I suffer from a terrible curse, an illness, nay a disease... leave me just a few steps from home and I'm an instant amnesiac. My sense of direction is so painfully woeful that I manage to irritate the socks off myself. I am anything but a helpless damsel in distress, yet pathetically I can't even manage to master a walk on my own that I have done literally hundreds of times with my carer, my husband.
After returning from an amazing Ski holiday, slightly delirious from the early wake up in Italy of 4.30am, I arrived in England jaded but resolutely determined not to wallow in holiday blues, but embrace the beauty of a cold, clear, Cheltenham. Unfortunately this call to arms was not met well, and so being a stubborn little donkey, on I plodded. It really was a walk so well trodden that I had a cocky, confidence to my strut, telling my darling husband, go home, relax, I've got this.
I had 'got' nothing.
Through the park I strode, the cold suddenly making me need to use the toilet, and smugly I knew just the place in the park... not the bushes you dirty minded people, but the public conveniences. To my delight they had not yet closed and I did my usual routine of desperately trying to avoid the stupid squirt of soap that comes before the water jet, but as usual, never quick enough. Instead, I was left with just enough water to foam everything up, and just too little air to get rid of the paddling pool of a mess my hands had become.
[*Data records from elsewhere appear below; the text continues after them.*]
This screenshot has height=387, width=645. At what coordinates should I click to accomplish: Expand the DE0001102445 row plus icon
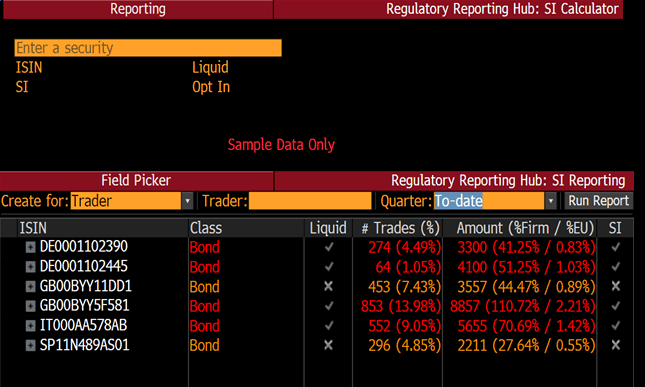pyautogui.click(x=30, y=267)
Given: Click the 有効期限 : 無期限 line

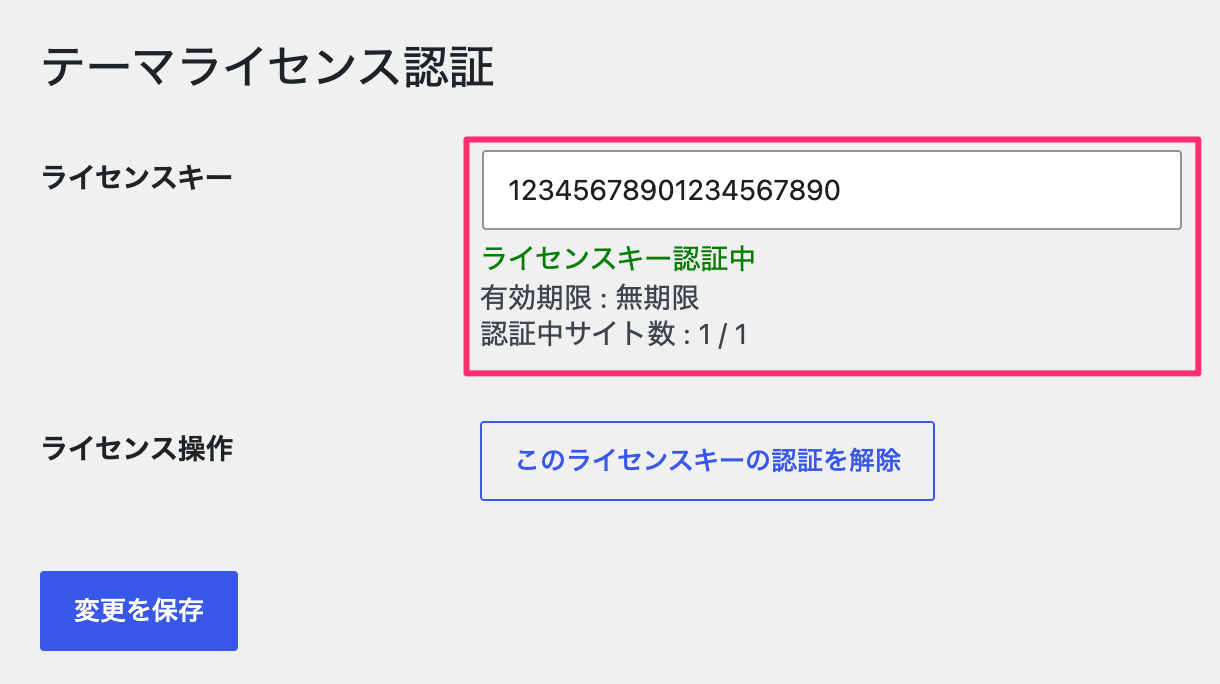Looking at the screenshot, I should coord(590,298).
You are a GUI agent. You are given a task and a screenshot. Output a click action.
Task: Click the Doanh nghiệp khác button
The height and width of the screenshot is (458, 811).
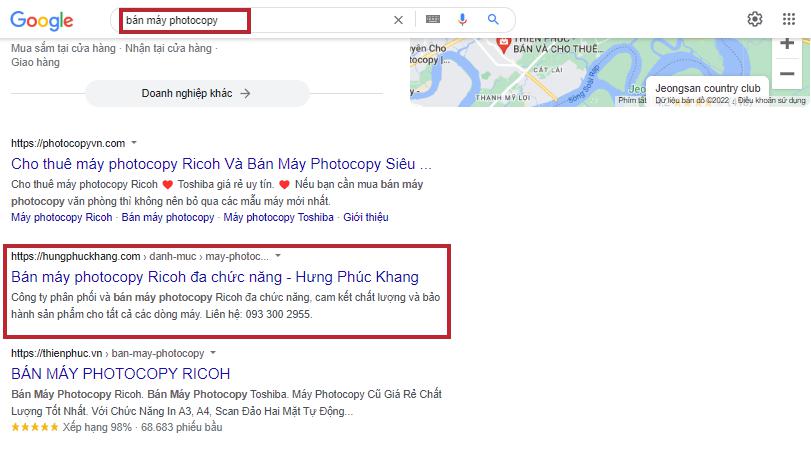pyautogui.click(x=197, y=94)
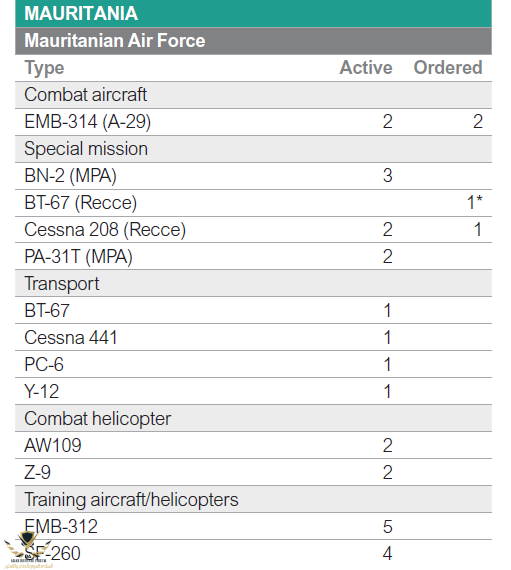The image size is (511, 570).
Task: Select the Transport category row
Action: [253, 284]
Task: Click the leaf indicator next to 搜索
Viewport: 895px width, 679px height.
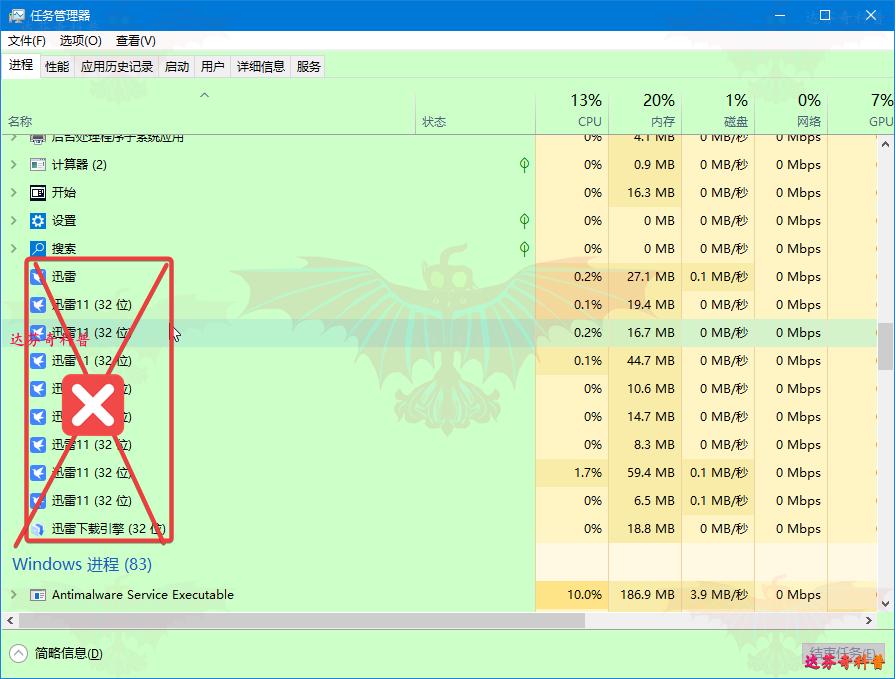Action: point(524,249)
An unpleasant incovenience but not enough to 'dampen' (I'm wincing at the pun) the mood.
Then it all fell apart.
On entering the race course the light was beginning to fade, as it seems were my chances of coming out of this thing unscathed. I turned a corner and no longer recognised my surroundings, I tried a gate, went through a field, changed my mind, turned around, changed my mind again, turned once more to the field, then suddenly heard voices and dogs the other side, so went towards this promising glimpse of hope. Attempting to appear nonchalant I casually trotted through what was becoming a mud pie of squelch under my boots. Glancing down, I realised they were utterly covered and clods of mud fell into the boot wrapping themselves around my feet and working themselves into the soft leather. Refusing to show weakness, I styled it out, then to my horror one of the figures recognised me...'Lottie, is that you?'
Goddamit I thought, all cover blown, looking like a mud urchin fool, but painting a grin on my face, I said, 'Happy new year, what a lovely surprise, in fact, I'm just turning around, too muddy for me' (casual laugh thrown in for effect).
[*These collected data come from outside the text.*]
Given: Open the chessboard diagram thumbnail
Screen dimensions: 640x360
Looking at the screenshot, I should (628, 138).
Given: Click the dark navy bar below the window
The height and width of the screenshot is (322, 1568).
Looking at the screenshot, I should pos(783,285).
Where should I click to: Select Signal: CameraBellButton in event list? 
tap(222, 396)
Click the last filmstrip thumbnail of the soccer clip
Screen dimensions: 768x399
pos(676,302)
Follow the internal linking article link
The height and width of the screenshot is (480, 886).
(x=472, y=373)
'No, no, don't do that, you just need to get past the mud by ........................ (what follows is a list of instructions, I was utterly ignoring, as I realised my fate, and was trying to think of a way out of it but failing). Even if I had heard the directions, it would have been pointless, a left is a right, is an upside down as far as my addled little brain is concerned. I headed in the general direction she was gesturing and waited till I was far enough out of sight, but at this point totally and utterly lost.
My next plan was to keep ploughing on, there would be no turning back, not now. Bumping into a man (thankfully a stranger), I asked if this was the worst of the mud, and was informed that if I just got through the patch ahead all would be well. But, I didn't. Oh no, instead my boot got sucked down into the gloop of glorious mud, sucked right off my foot, and my nice warm foot went straight into a cold dark puddle which quickly became sucked under too. I glanced round to see if this humilation had been witnessed, but a tiny shard of good luck was on my side. Quickly thrusting soaking wet foot into equally soaking wet and muddy boot, I angrily stomped on, thinking the end must surely be in sight.
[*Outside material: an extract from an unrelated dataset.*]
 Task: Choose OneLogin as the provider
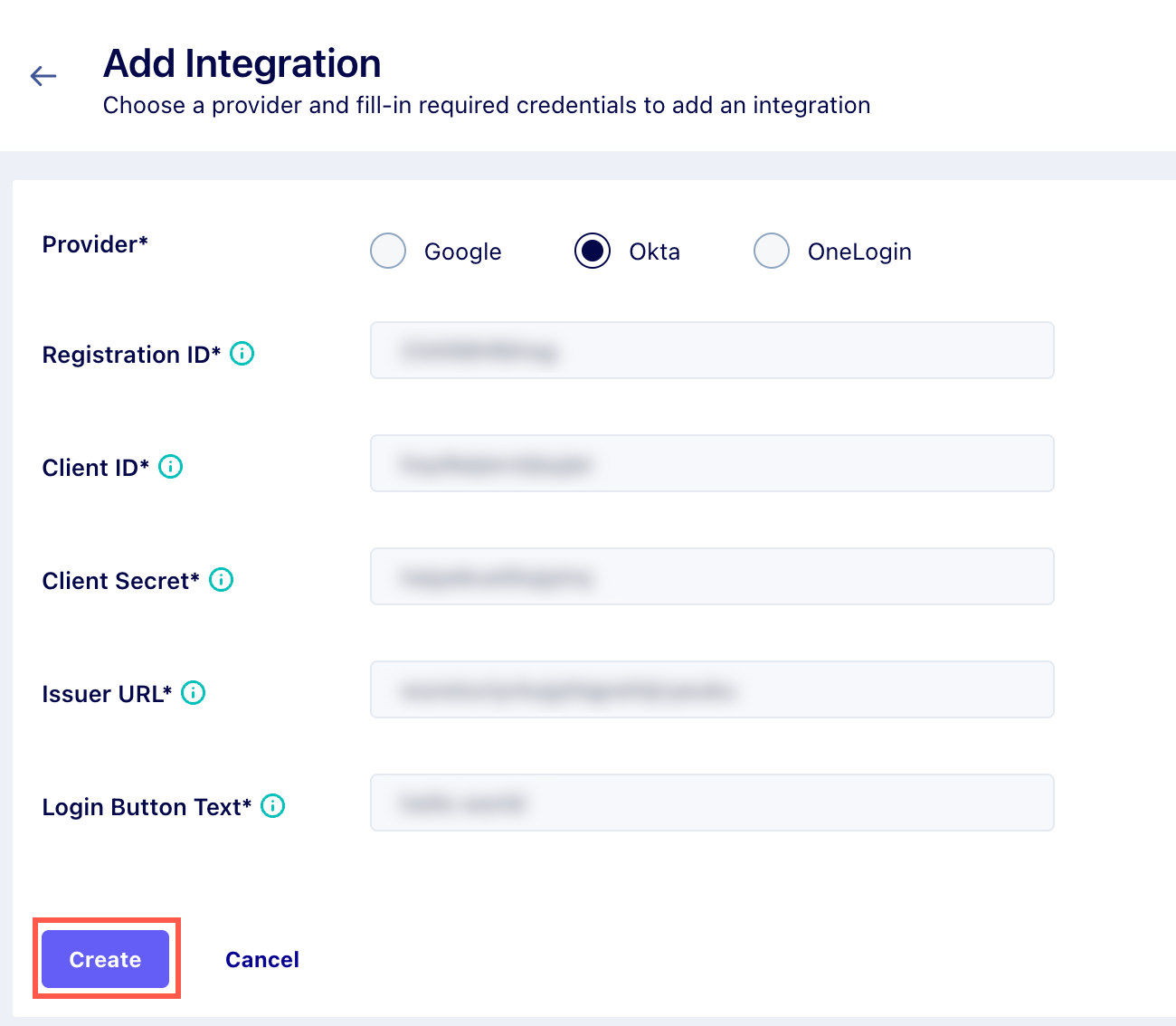click(772, 251)
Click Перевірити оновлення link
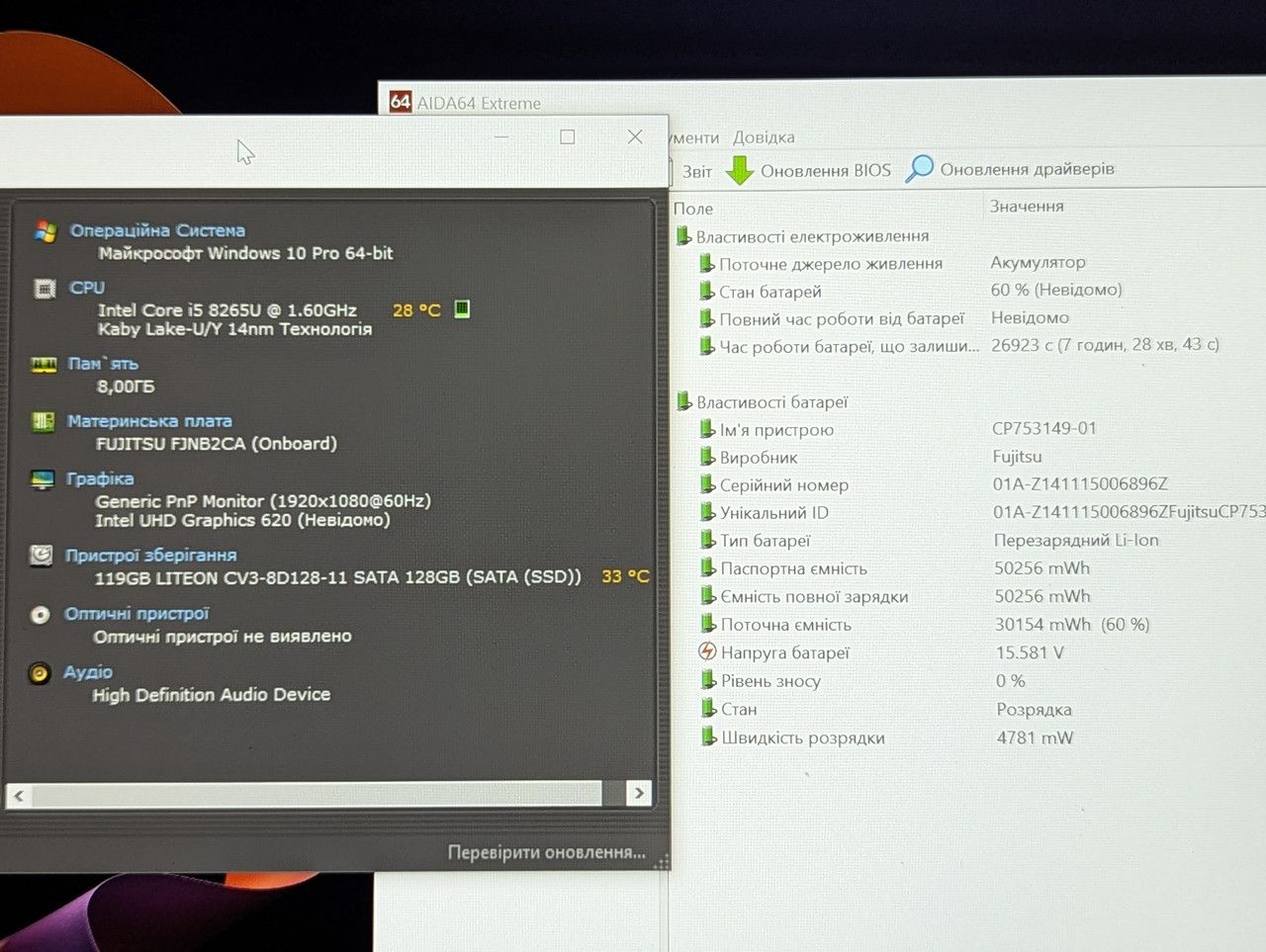This screenshot has width=1266, height=952. click(x=546, y=852)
Sadly, what was in sight was a padlocked fence with barbed wire. I considered my options: 1. to turn around, walk all the way back and have to return home beaten by my ineptitude, and demonstrate to my husband I really was as useless as we had suppposed. 2. to scale the fence, probably alert security and get a barb up the bottom. 3. to somehow wiggle my way through the tiny gap achieved by stretching the chain and padlock to full capacity and kneeling on the floor.
After some consideration, I opted for number 3, I won't go into details, but lets just say at one point I had a terrible vision of being discovered in the morning caught half in, half out, and then having to be cut out by the local fire brigade. Needless to say I really was cursing my inability to remember the route, and my sheer stupidity. Oh, and by the way, it was now dark.
Nevertheless with all these obstacles placed in my way, I triumphantly made it back home in one muddy piece, and proudly announced what an adventure I'd had, and how much I had enjoyed my walk. I had, especially now it was over. So there we go, the sad tale of a strong, independent but spatially unaware woman.